If the data landed but the number changed, I use When a dashboard number changes, I check these four things first to walk through freshness, row counts, joins, and metric logic.

Example

This is the kind of live note I want open during that revenue incident:

FieldValue
Incidentexecutive revenue KPI is +11.8% vs settled baseline
Started2025-12-09 08:05 ET
Owneranalytics engineering
Impact08:30 ET leadership review is not safe to run from the live dashboard
Current decisionuse yesterday's settled snapshot until the dashboard is republished
Next update08:20 ET
Timeline08:05 ET alert from revenue dashboard and finance Slack thread 08:12 ET freshness check passes; finance extract landed at 07:11 ET 08:18 ET row-count check passes; fact_sales volume is within 0.8% of recent Mondays 08:27 ET join check fails; unmatched promotion keys jump from 0.4% to 14.2% 08:41 ET mapping fix deployed and model rebuilt 08:50 ET dashboard republished
Checks runFreshness: ok — latest finance snapshot landed on time Row counts: ok — fact_sales volume is stable Joins: off — promotion mapping dropped a material set of rows Metric logic: unchanged — no dashboard filter or definition edit since yesterday
HypothesisNew promotion override codes were not included in the morning dimension sync.
Confirmed causeThe morning dim_promotions sync excluded new override codes from the ERP feed.
FixBackfill the missing promotion codes, rebuild the model, and republish the dashboard.
PreventionAdd an unmatched-key alert on the promotion join before the next finance review.
Prevention owneranalytics engineering

That note is enough for the incident I am running. I can answer status questions, keep the operating decision visible, and avoid rebuilding the same timeline later.

I care less about the document itself than whether impact, evidence, decision, and prevention sit in one place while the KPI is still moving.

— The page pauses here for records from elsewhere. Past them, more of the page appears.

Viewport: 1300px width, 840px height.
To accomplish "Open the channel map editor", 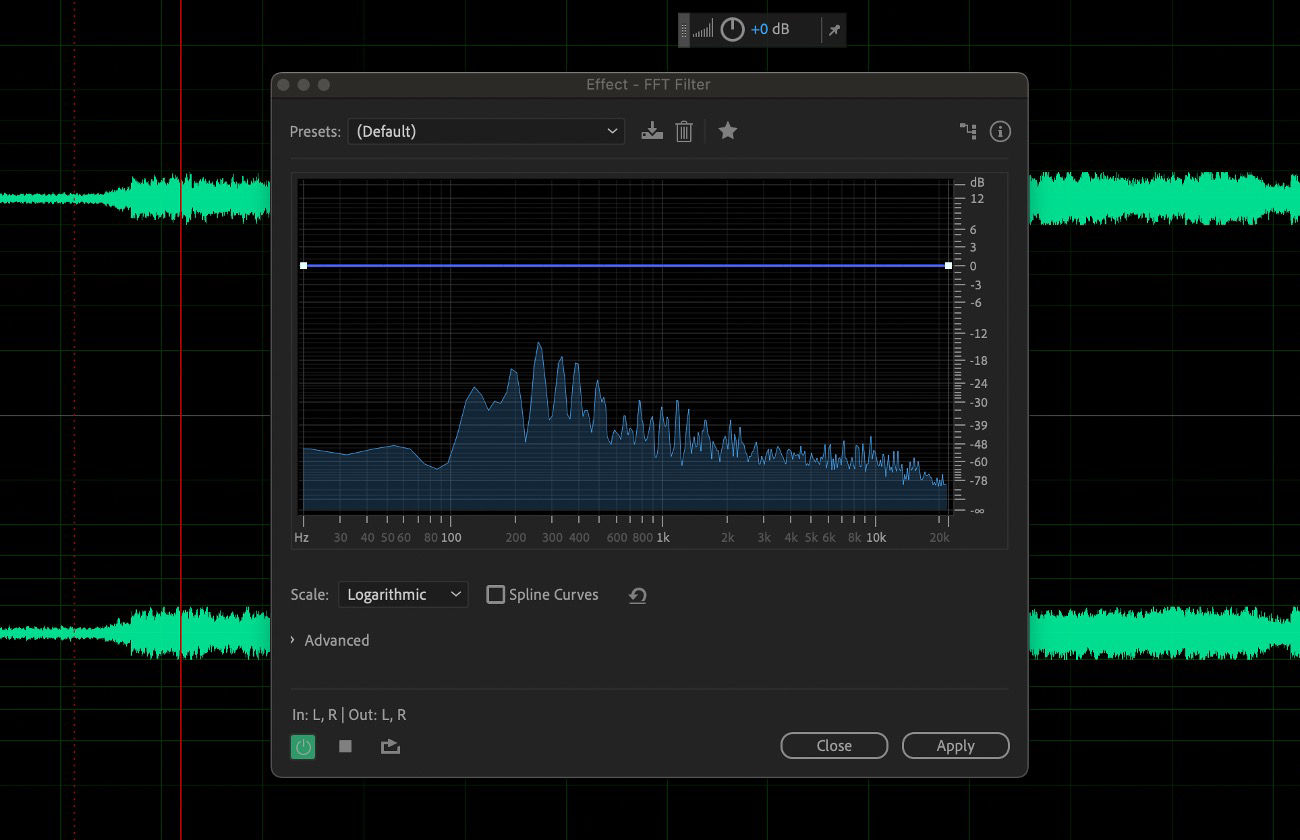I will [x=967, y=130].
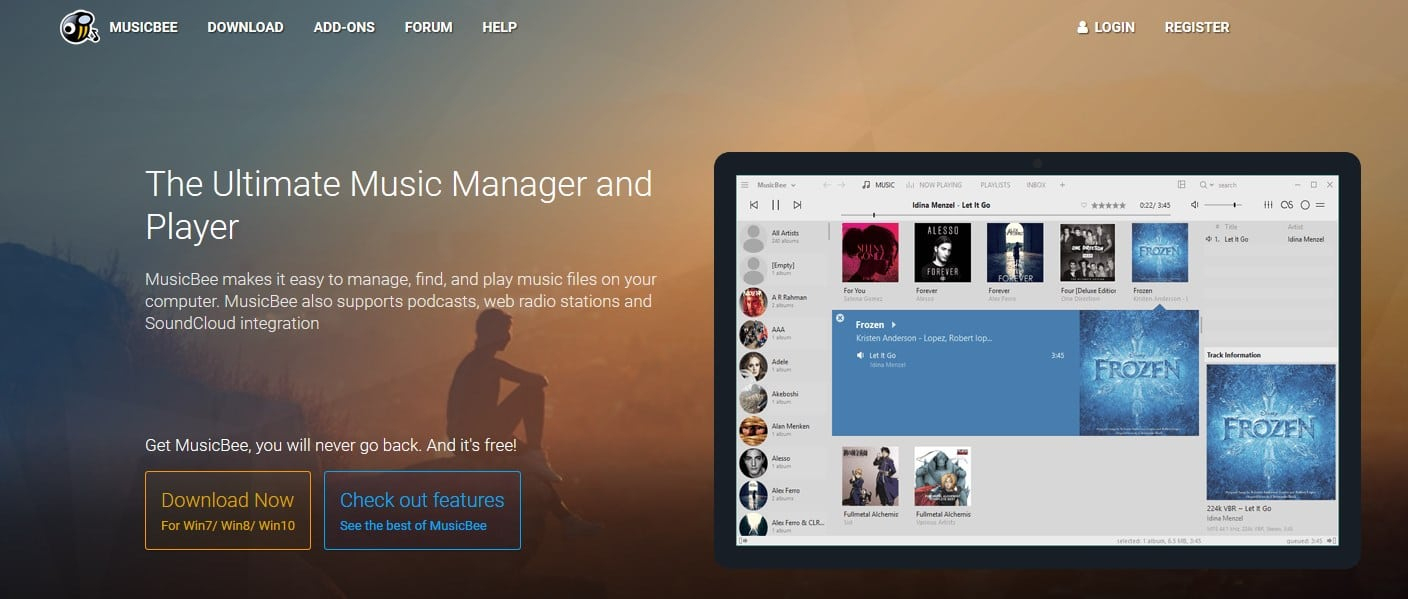Viewport: 1408px width, 599px height.
Task: Mute volume using the speaker icon
Action: tap(1195, 205)
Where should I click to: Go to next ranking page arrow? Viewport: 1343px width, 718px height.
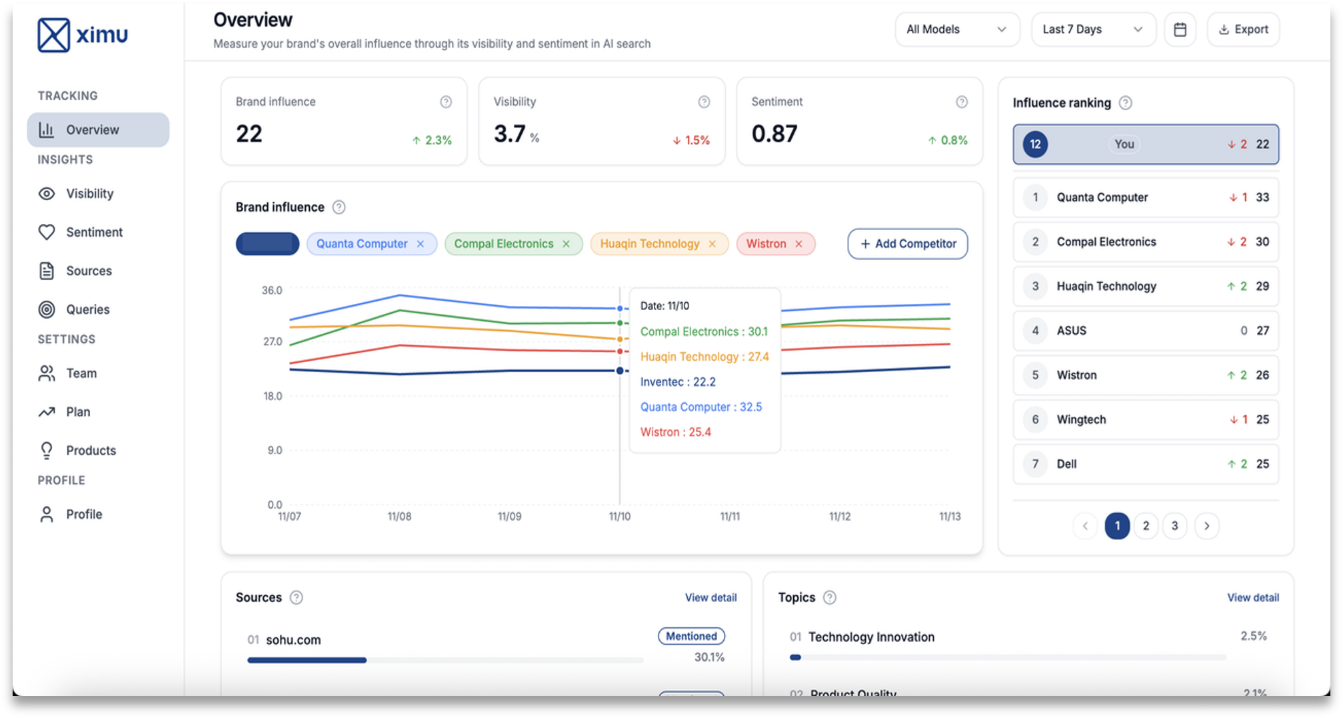coord(1207,526)
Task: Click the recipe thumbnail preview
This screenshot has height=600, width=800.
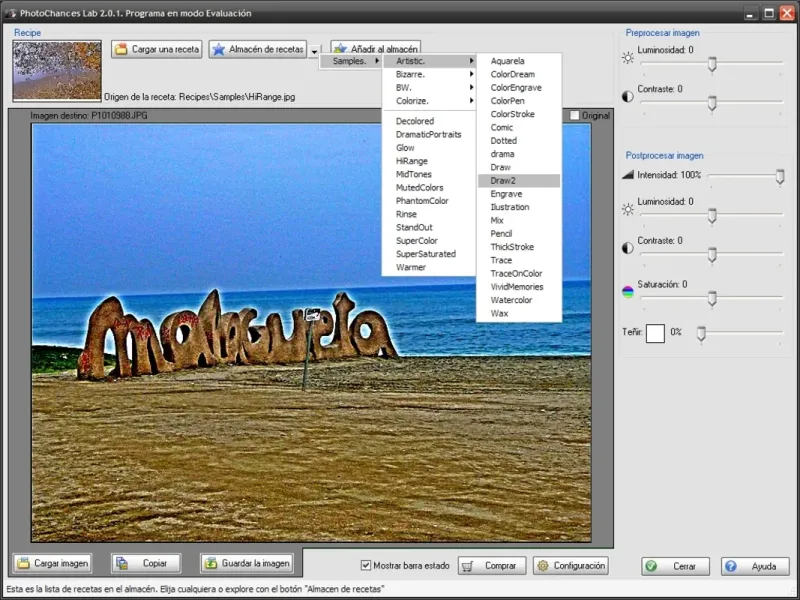Action: [57, 70]
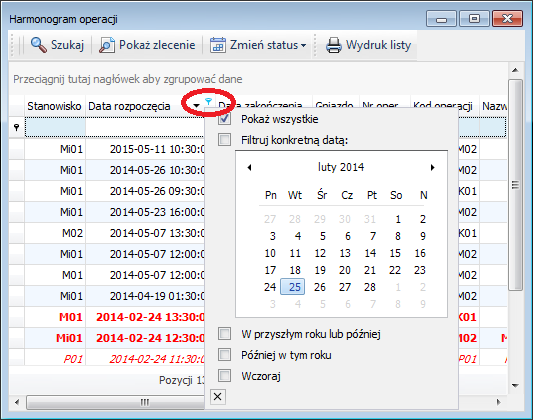Click the Kod operacji column header
533x420 pixels.
pyautogui.click(x=443, y=106)
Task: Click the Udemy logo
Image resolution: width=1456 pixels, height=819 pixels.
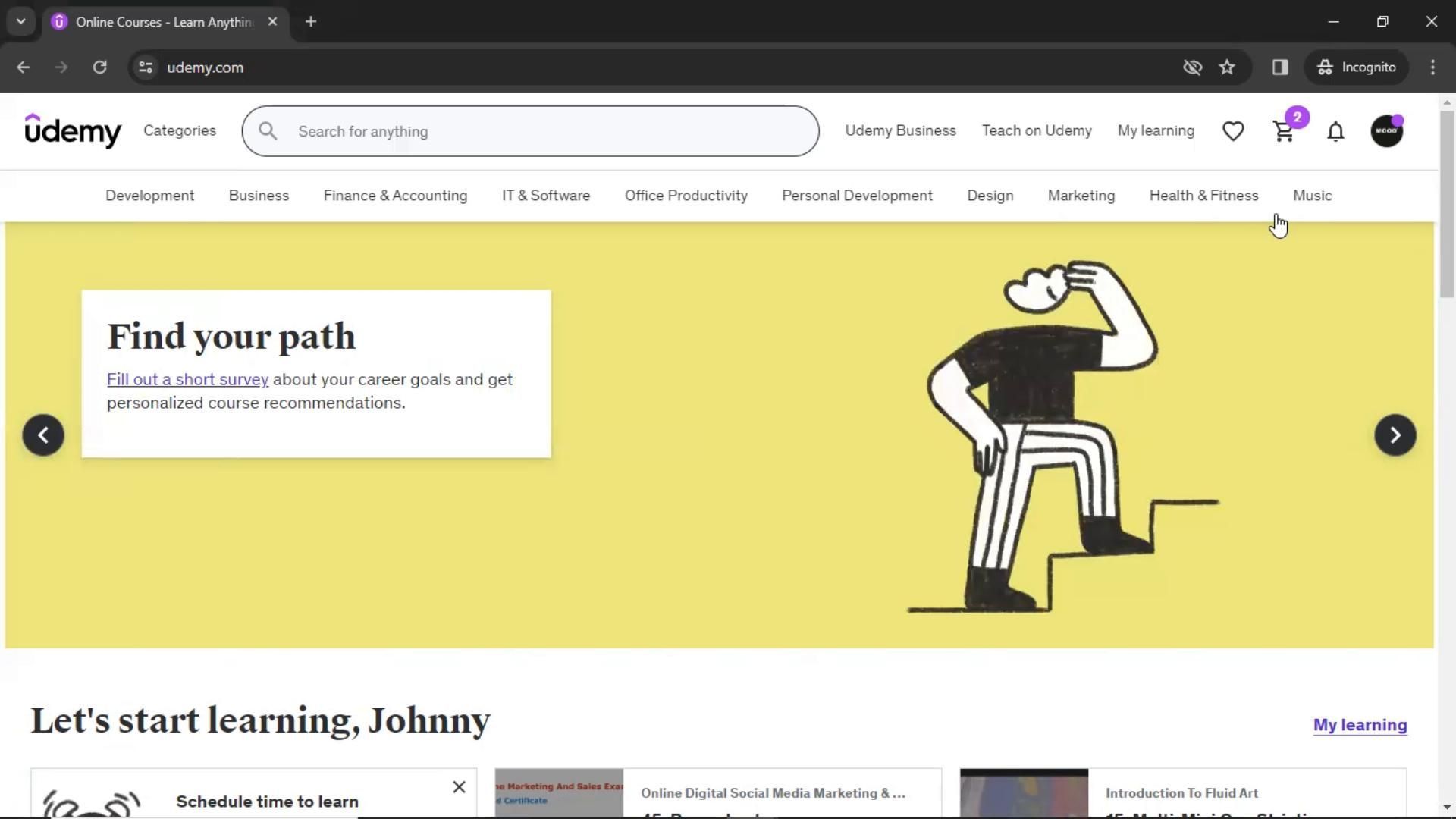Action: (x=73, y=130)
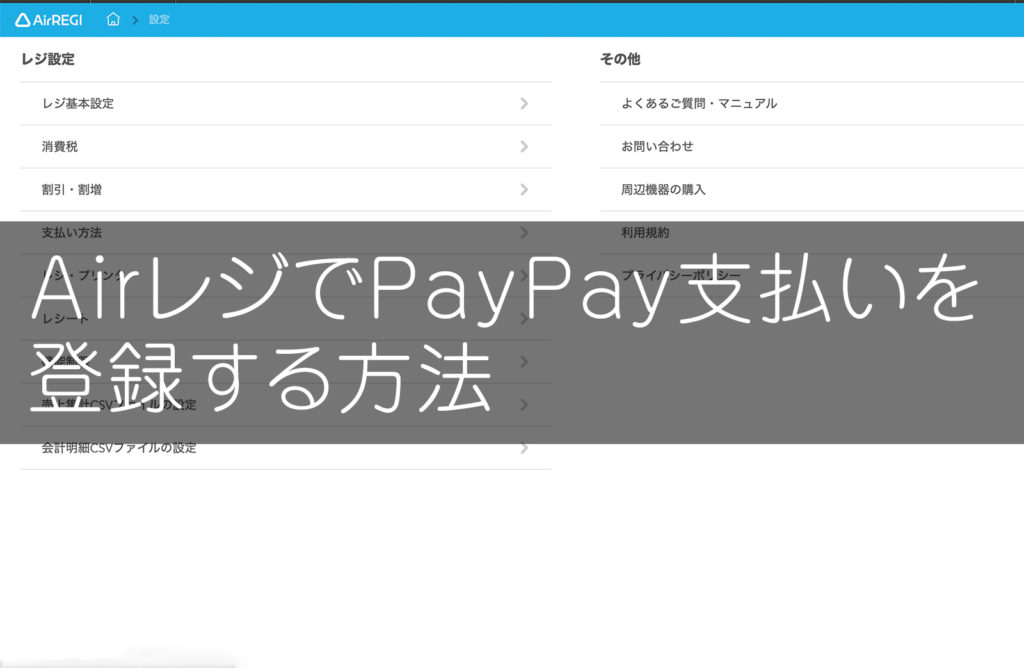Click the chevron next to レジ基本設定

point(524,103)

If I already have the pipeline checks in place, this note becomes the record of what I actually saw, ruled out, and decided.

The headings stay simple on purpose: impact, owner, next update, timeline, checks run, hypothesis, confirmed cause, fix, and prevention. If a field does not change the next action or preserve evidence, I leave it out.

Tradeoffs

  • Breaks when: the note gets opened after the fix and turns into reconstructed memory → Mitigation: start the note on the first real check, even if the first version is only four lines.
  • Breaks when: the team writes paragraphs instead of evidence lines → Mitigation: keep one bullet per timestamp and one line per check.
  • Breaks when: a hypothesis hardens into a fake root cause because it was written too early → Mitigation: keep separate headings for hypothesis and confirmed cause.
  • Breaks when: the incident closes with no prevention owner → Mitigation: require one named follow-up item before marking the incident complete.

Close

Next step: Pick one business-critical KPI and write the headers for your live incident note before the next morning review turns noisy.

If the next analytics incident would still be reconstructed from chat, use one responder artifact—the timestamp, check, decision, and owner line—to make the first review easier.